Stated problem = Reproduce each of the entries below word for word, in the same order.

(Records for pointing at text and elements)
◆ ◆ ◆ ◆ ◆

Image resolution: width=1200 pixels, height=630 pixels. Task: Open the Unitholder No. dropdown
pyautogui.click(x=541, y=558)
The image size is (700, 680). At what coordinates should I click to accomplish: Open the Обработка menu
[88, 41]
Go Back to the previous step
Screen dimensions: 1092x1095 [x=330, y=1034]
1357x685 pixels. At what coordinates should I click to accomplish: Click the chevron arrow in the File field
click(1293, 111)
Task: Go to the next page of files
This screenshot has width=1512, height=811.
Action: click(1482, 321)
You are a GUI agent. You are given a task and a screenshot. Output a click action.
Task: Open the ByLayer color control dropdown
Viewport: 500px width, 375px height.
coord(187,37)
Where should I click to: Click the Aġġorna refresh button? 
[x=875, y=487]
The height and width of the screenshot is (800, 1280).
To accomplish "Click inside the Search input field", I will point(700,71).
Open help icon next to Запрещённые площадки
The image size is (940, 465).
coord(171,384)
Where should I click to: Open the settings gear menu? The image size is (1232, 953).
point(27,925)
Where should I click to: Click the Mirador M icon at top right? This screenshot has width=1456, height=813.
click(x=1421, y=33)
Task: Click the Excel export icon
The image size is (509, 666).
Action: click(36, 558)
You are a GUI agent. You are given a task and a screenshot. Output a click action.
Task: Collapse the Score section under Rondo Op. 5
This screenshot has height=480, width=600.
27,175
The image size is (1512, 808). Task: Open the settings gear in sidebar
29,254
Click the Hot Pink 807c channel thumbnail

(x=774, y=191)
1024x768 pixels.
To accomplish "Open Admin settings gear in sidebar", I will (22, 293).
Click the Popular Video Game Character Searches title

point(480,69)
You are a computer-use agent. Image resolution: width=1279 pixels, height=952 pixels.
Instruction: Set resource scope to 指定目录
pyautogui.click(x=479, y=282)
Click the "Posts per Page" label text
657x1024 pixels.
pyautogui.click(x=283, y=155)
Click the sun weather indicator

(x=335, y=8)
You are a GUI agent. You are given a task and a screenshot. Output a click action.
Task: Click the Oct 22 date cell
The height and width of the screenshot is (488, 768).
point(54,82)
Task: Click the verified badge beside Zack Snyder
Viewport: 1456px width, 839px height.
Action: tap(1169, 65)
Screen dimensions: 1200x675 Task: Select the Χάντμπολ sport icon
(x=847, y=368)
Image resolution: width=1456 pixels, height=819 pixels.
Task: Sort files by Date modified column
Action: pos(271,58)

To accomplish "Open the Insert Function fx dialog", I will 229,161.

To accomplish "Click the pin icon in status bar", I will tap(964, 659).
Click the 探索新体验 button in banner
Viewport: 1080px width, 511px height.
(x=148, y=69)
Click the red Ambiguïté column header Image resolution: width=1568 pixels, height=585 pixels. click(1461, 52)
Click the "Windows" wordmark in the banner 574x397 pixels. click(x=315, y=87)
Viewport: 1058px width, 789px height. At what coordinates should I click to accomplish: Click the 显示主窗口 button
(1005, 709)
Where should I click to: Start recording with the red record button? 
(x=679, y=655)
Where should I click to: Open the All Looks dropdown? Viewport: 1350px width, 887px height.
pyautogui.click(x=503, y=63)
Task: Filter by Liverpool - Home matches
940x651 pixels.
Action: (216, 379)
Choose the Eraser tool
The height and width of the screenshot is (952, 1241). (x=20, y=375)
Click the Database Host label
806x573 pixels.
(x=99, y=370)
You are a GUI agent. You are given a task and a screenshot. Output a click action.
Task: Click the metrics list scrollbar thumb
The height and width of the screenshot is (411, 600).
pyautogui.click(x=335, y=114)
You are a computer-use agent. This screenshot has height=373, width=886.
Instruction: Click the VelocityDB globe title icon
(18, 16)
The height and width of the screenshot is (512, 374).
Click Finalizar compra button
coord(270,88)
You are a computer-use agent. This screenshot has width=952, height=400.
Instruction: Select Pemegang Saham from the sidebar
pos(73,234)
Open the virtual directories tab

◆ ◆ ◆ ◆ ◆

Correct response =
Image resolution: width=1200 pixels, height=630 pixels. Task: Open the Unitholder No. dropdown
pyautogui.click(x=541, y=558)
The image size is (700, 680). At what coordinates should I click to accomplish: Open the Обработка menu
[88, 41]
Go Back to the previous step
Screen dimensions: 1092x1095 [x=330, y=1034]
1357x685 pixels. At what coordinates should I click to accomplish: Click the chevron arrow in the File field
click(1293, 111)
Task: Go to the next page of files
This screenshot has width=1512, height=811.
Action: click(1482, 321)
You are a GUI agent. You are given a task and a screenshot. Output a click action.
Task: Open the ByLayer color control dropdown
Viewport: 500px width, 375px height.
coord(187,37)
Where should I click to: Click the Aġġorna refresh button? 
[x=875, y=487]
The height and width of the screenshot is (800, 1280).
To accomplish "Click inside the Search input field", I will point(700,71).
Open help icon next to Запрещённые площадки
The image size is (940, 465).
coord(171,384)
Where should I click to: Open the settings gear menu? The image size is (1232, 953).
point(27,925)
Where should I click to: Click the Mirador M icon at top right? This screenshot has width=1456, height=813.
click(x=1421, y=33)
Task: Click the Excel export icon
The image size is (509, 666).
Action: click(36, 558)
You are a GUI agent. You are given a task and a screenshot. Output a click action.
Task: Collapse the Score section under Rondo Op. 5
This screenshot has height=480, width=600.
27,175
The image size is (1512, 808). Task: Open the settings gear in sidebar
29,254
Click the Hot Pink 807c channel thumbnail

(x=774, y=191)
1024x768 pixels.
To accomplish "Open Admin settings gear in sidebar", I will (22, 293).
Click the Popular Video Game Character Searches title

point(480,69)
You are a computer-use agent. Image resolution: width=1279 pixels, height=952 pixels.
Instruction: Set resource scope to 指定目录
pyautogui.click(x=479, y=282)
Click the "Posts per Page" label text
657x1024 pixels.
pyautogui.click(x=283, y=155)
Click the sun weather indicator

(x=335, y=8)
You are a GUI agent. You are given a task and a screenshot. Output a click action.
Task: Click the Oct 22 date cell
The height and width of the screenshot is (488, 768).
point(54,82)
Task: Click the verified badge beside Zack Snyder
Viewport: 1456px width, 839px height.
Action: tap(1169, 65)
Screen dimensions: 1200x675 Task: Select the Χάντμπολ sport icon
(x=847, y=368)
Image resolution: width=1456 pixels, height=819 pixels.
Task: Sort files by Date modified column
Action: pos(271,58)

To accomplish "Open the Insert Function fx dialog", I will 229,161.

To accomplish "Click the pin icon in status bar", I will tap(964, 659).
Click the 探索新体验 button in banner
Viewport: 1080px width, 511px height.
(x=148, y=69)
Click the red Ambiguïté column header Image resolution: width=1568 pixels, height=585 pixels. click(1461, 52)
Click the "Windows" wordmark in the banner 574x397 pixels. click(x=315, y=87)
Viewport: 1058px width, 789px height. At what coordinates should I click to accomplish: Click the 显示主窗口 button
(1005, 709)
Where should I click to: Start recording with the red record button? 
(x=679, y=655)
Where should I click to: Open the All Looks dropdown? Viewport: 1350px width, 887px height.
pyautogui.click(x=503, y=63)
Task: Filter by Liverpool - Home matches
940x651 pixels.
Action: (216, 379)
Choose the Eraser tool
The height and width of the screenshot is (952, 1241). (x=20, y=375)
Click the Database Host label
806x573 pixels.
(x=99, y=370)
You are a GUI agent. You are given a task and a screenshot. Output a click action.
Task: Click the metrics list scrollbar thumb
The height and width of the screenshot is (411, 600).
pyautogui.click(x=335, y=114)
You are a computer-use agent. This screenshot has height=373, width=886.
Instruction: Click the VelocityDB globe title icon
(18, 16)
The height and width of the screenshot is (512, 374).
Click Finalizar compra button
coord(270,88)
You are a computer-use agent. This screenshot has width=952, height=400.
Instruction: Select Pemegang Saham from the sidebar
pos(73,234)
Open the virtual directories tab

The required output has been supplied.